What you are asked to do:
Pick out every line in the records below that contains the string "label", and copy each one.
====== Records shown
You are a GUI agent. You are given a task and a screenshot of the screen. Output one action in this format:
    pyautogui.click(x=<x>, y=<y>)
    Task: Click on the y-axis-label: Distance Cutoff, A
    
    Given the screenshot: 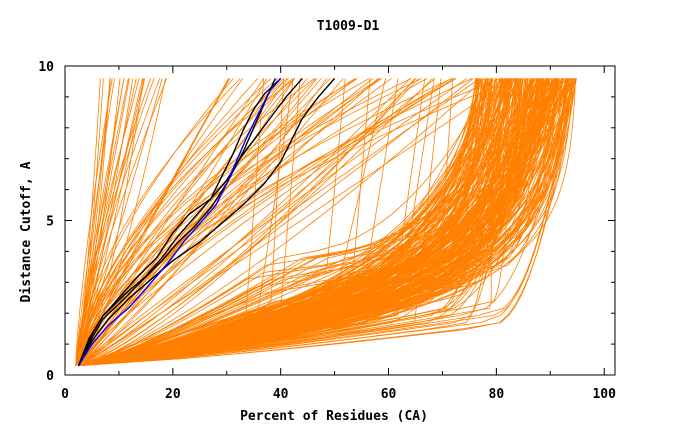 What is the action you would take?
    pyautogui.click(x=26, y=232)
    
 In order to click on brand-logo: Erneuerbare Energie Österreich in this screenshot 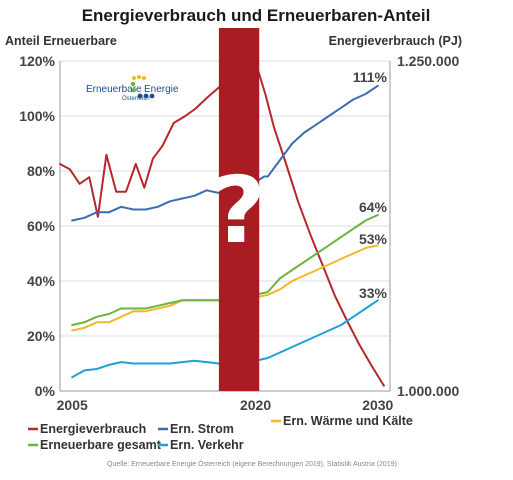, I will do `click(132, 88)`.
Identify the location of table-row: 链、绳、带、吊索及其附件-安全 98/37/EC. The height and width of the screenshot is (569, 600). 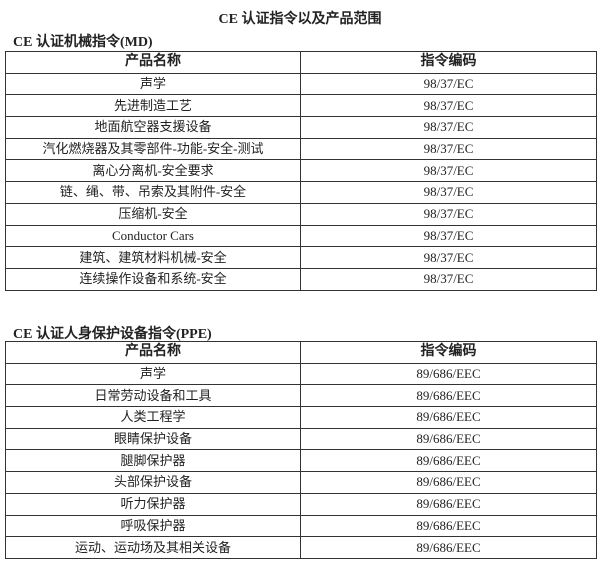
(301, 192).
============
====== Records shown
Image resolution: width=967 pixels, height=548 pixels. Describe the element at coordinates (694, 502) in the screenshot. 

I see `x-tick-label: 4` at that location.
============
Solution for this problem:
    Task: Click on the y-axis-label: Distance Cutoff, A
I see `x-tick-label: 4` at that location.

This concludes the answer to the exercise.